Ci fu un tempo, circa cinquecento anni fa, in cui le città italiane rivaleggiavano in meraviglia e stupore. Era il tempo in cui l’innovazione tecnologica era tutt’uno con la sperimentazione artistica in un’incessante ricerca di perfezione e bellezza.
Per averne contezza basta recarsi a Mantova in un giorno qualsiasi, purché non di lunedì, quando i giacimenti d’arte, impianti che dovrebbero lavorare 7 giorni su 7, sono inevitabilmente chiusi. A Mantova ci attende un amico in particolare. Il suo nome è Giulio Pippi de’ Jannuzzi, ma è ricordato col suo nome d’arte: Giulio Romano, nato a Roma nel 1499. Vi aspetta, ovviamente non di lunedì, a Palazzo Te, la straordinaria “casa di piacere” progettata da Giulio tra il 1524 ed il 1530 per il Duca di Mantova Federico II Gonzaga. Il nome non deriva dalla bevanda di origine orientale, ma dal luogo in cui è stato l’edificio è stato costruito, un “tiglieto” (bosco di tigli) che gli sbrigativi mantovani abbreviano in “Te”. L’edificio originario era poco più che una stalla che Giulio Romano trasformò in una residenza sontuosa, la cui architettura è palesemente ispirata alle ville di Roma antica.

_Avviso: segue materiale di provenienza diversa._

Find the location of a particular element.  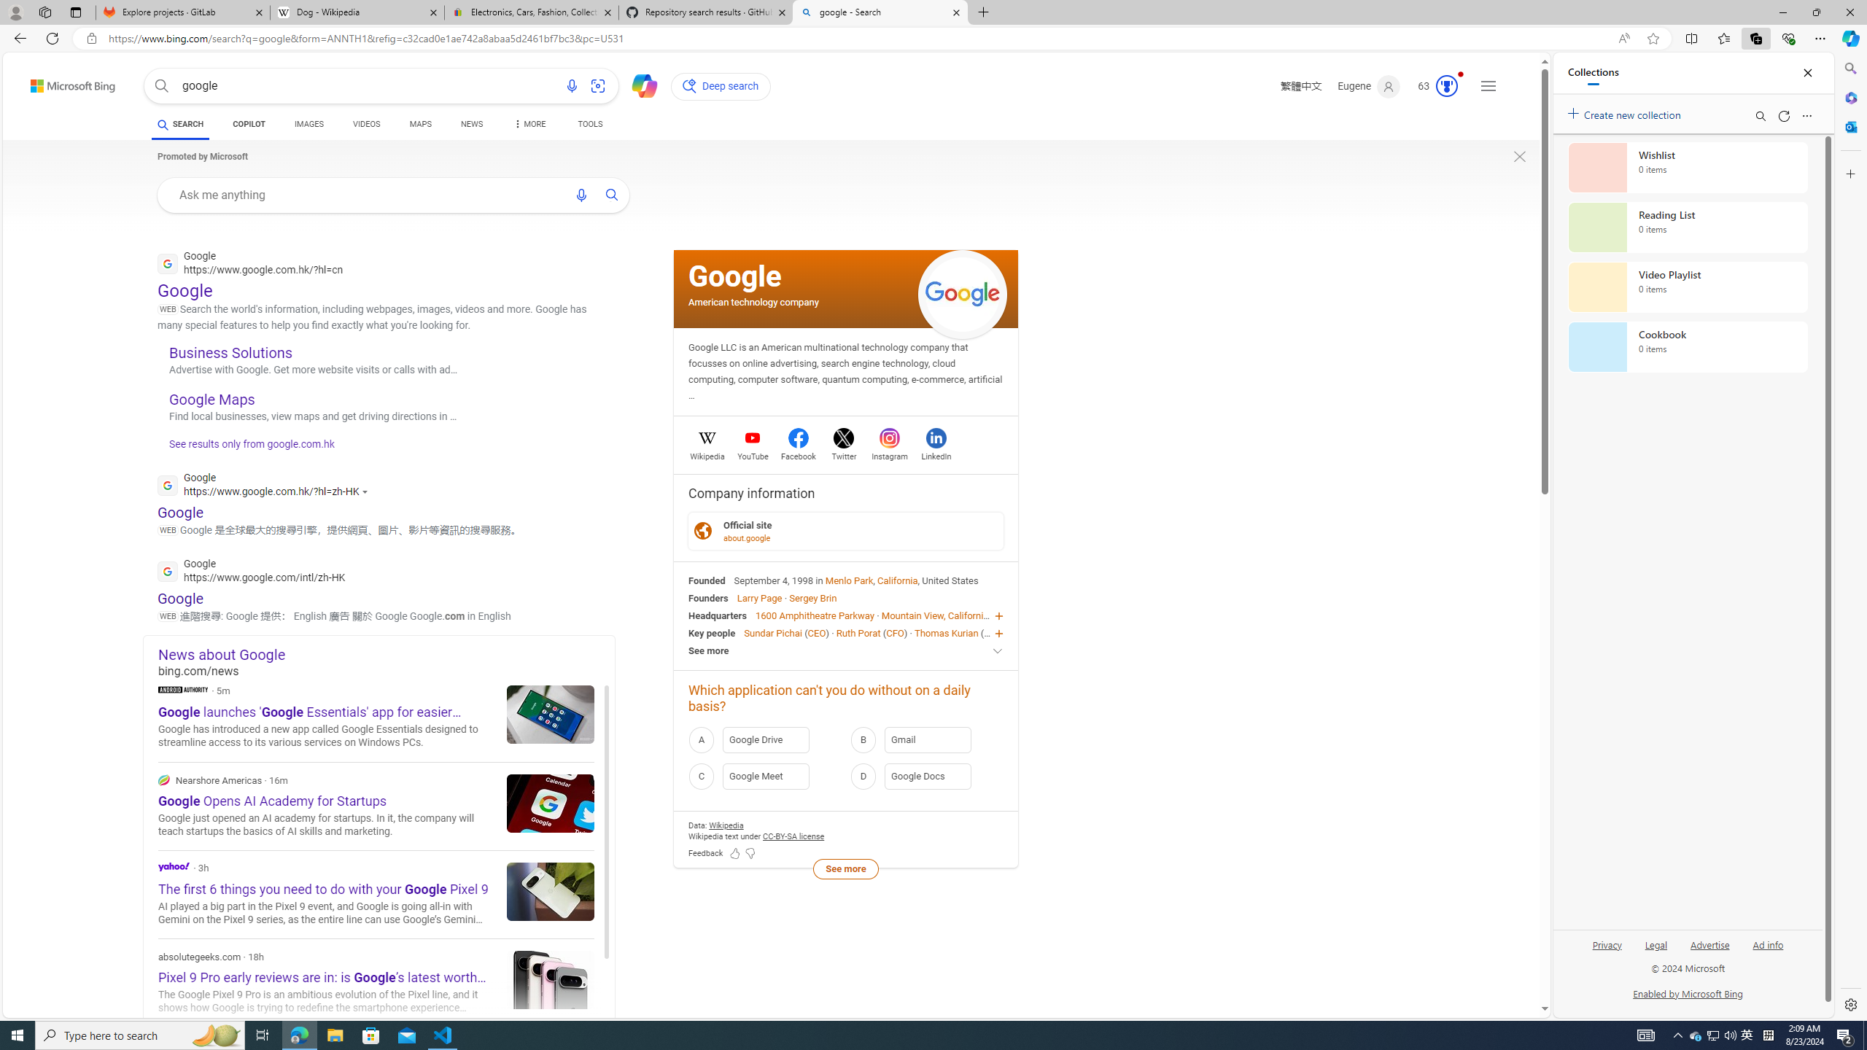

Palazzo Te è un grande palazzo a pianta quadrata costruito attorno ad un cortile centrale e comprende anche un piccolo giardino interno (l’Appartamento del Giardino Segreto) che il signore di Mantova usava come residenza intima e privata. Costruito nell’arco di un decennio e terminato nel 1534, il palazzo rispondeva a molteplici funzioni: allo svago unisce l’ospitalità e la rappresentanza. Varcata la soglia, la meraviglia attende il visitatore sotto forma di affreschi di gusto manierista che decorano gli ambienti nei quali lo spazio architettonico è reso grandioso da effetti speciali ottenuti raffigurando in modo grottesco figure deformate. Un approccio sperimentale che abbandona la logica e la razionalità rinascimentale e si prefigge di provocare lo stupore e la meraviglia dello spettatore. Una pittura incredibilmente teatrale che racconta storie di personaggi mitologici e di animali fantastici inseriti in paesaggi bizzarri, il frutto della fantasia di Giulio Romano che si rifà alla tradizione così detta “grottesca”. Sono dette “grottesche” le immagini ispirate dalle pitture murali di età imperiale romana, un repertorio che divenne ben presto una diffusa tendenza decorativa.

Terminata la visita a Palazzo Te vi attende la città di Mantova di cui Giulio Romano divenne ben presto “prefetto delle fabbriche dei Gonzaga” e “superiore delle vie urbane”, ovvero il sovraintendente di tutte le produzioni artistiche della corte. Giulio Romano fu dunque il pittore e l’architetto il cui gusto decorativo e l’amore per la meraviglia contribuirono a diffondere la cultura manierista nelle corti europee.

L’inevitabile domanda retorica che ci accompagna ogni volta che ci immergiamo nella sapienza trionfale del passato è sempre la stessa: a che serve la bellezza? Guardo l’oggetto con cui ho composto questo testo, il mio strumento di lavoro quotidiano. Non conosco il luogo in cui è stato prodotto e assemblato; di certo so che è stato pensato in California da animi nutriti d’amore per il bello e il sorprendente. Una scuola di pensiero che ha attraversato lo spazio e il tempo. Con la cultura non si mangia, affermano in molti. È vero il contrario.